I looked at the rest of them. Each wore some expression of surprise, startlement, or shock. Cara closed her eyes. Even through the double filter of the glass, I could see Grey sparks and flickers of yellow, red, and the unhealthy green I was beginning to associate with illness and distress. But I still could not see clearly enough to know which coil of energy belonged to whom. I ground my teeth with frustration; the thorough protocols that protected the project—and which I’d normally have cheered—were making my job difficult and there was nothing I could do about that.
“Although this
sad event was in no way connected to our project,” Tuckman continued, “it’s entirely understandable if any of you feel you cannot go through with today’s session or even if you want to withdraw completely from further participation. Mark was so enthusiastic about and devoted to the experiments that it is difficult to imagine them going forward without him. He has, of course, left an impression on all of us, colored our sense of the world and our work with his easy friendship and generous nature. We will all miss him.
“I know this seems abrupt, but in deference to everyone’s feelings at this time, I think that we should postpone this session and consider if we wish to proceed at all—”
Dale Stahlqvist glowered. “What? Are you suggesting that we quit?”
Cara’s eyes flashed open as all other heads turned to stare at her husband.
“Not ‘quit,’ ” Tuckman said, raising his hands. “Consider—”
“Consider quitting,” Dale snapped. “Just throw the whole thing out because we can’t go on without Mark?

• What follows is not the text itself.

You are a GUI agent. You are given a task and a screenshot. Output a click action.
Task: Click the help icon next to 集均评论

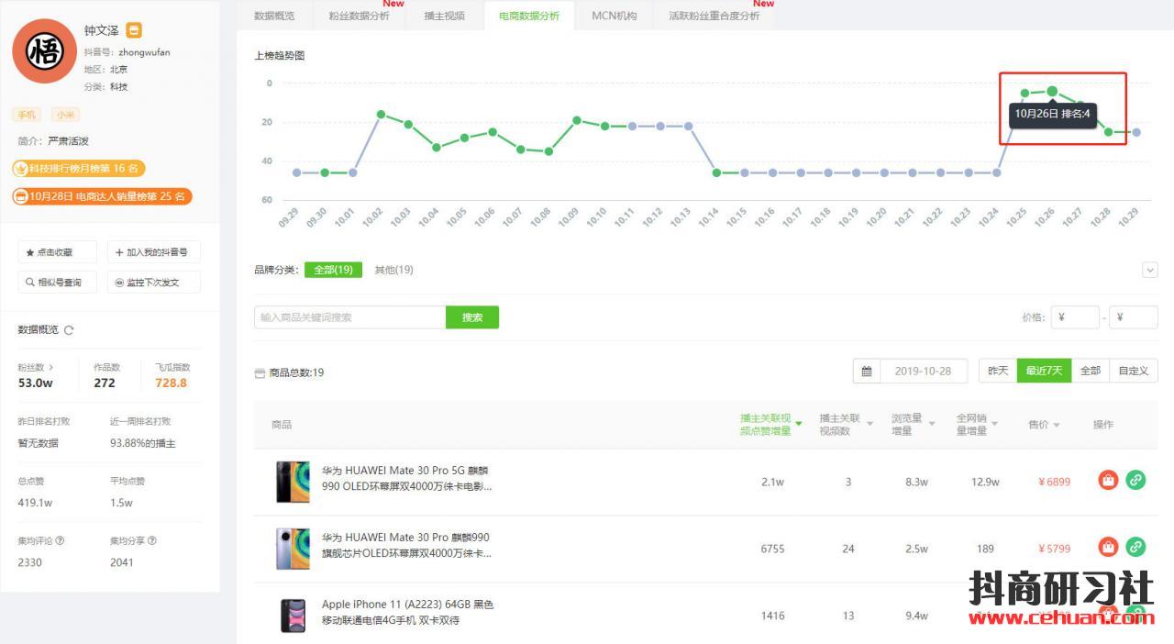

That would put the lie to everything we’ve done—make the group meaningless—and I simply do not believe that’s true. Mark worked as hard as any of us and I think he’d be appalled at such a suggestion. You mean well, Doctor, but it’s the wrong thing to do.”
Tuckman sighed as the others began to ring a cacophony of rejection. They would see it through and they would start right now—for Mark’s sake. Cara was the only one who remained silent, keeping her eyes down and her face impassive.
Tuckman deserved an Oscar for his performance. He didn’t look smug or pleased when he gave in to their demands to continue as planned. He looked resigned and tired. He excused himself and told them to begin as soon as they felt comfortable.
Patricia was availing herself of a tissue as Tuckman entered the observation room. I wondered what had taken him nearly a minute in the hall. He brushed his hands over his hair and sat down. Now he did look a bit pleased.
“Terry,” he said, “make a note of the fact that the group chose to go ahead and there are no plans at this time to replace Mr. Lupoldi.” He shot me a smug look, then returned his attention to Terry. “How’s the monitoring looking?”